Copy verbatim the lines of the records from the one containing "Image resolution: width=1258" through the one containing "[x=271, y=387]", both included.
== Extracted records
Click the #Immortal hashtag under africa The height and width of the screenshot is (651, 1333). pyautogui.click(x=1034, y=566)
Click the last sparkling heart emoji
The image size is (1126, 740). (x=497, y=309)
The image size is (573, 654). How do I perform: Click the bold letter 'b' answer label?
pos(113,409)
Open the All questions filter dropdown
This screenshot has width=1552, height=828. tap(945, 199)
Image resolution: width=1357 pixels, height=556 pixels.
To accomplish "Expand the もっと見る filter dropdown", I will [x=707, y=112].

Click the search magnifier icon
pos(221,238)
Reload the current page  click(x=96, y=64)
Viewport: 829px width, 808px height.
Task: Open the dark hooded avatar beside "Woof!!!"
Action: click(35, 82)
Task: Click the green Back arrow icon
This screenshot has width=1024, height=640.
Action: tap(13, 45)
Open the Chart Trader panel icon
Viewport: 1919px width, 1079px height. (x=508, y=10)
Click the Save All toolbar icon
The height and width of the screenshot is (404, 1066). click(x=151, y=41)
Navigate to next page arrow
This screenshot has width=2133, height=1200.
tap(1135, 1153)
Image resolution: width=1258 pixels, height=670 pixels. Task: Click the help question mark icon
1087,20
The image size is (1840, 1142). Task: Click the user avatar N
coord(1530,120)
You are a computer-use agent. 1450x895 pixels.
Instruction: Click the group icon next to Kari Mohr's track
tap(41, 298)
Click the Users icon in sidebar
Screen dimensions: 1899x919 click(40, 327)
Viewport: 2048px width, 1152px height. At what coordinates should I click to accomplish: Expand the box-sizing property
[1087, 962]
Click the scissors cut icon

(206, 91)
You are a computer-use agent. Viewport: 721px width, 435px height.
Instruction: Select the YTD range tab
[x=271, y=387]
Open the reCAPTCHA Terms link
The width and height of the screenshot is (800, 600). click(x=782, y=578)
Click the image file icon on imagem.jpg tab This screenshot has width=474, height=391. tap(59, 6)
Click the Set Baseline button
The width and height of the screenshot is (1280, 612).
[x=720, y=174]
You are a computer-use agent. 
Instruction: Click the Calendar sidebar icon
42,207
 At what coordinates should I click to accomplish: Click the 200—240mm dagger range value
====
Full output »
Image resolution: width=1258 pixels, height=670 pixels. Task: Click the help question mark icon
1087,20
The image size is (1840, 1142). Task: Click the user avatar N
coord(1530,120)
You are a computer-use agent. 1450x895 pixels.
Instruction: Click the group icon next to Kari Mohr's track
tap(41, 298)
Click the Users icon in sidebar
Screen dimensions: 1899x919 click(40, 327)
Viewport: 2048px width, 1152px height. At what coordinates should I click to accomplish: Expand the box-sizing property
[1087, 962]
Click the scissors cut icon

(206, 91)
You are a computer-use agent. Viewport: 721px width, 435px height.
Instruction: Select the YTD range tab
[x=271, y=387]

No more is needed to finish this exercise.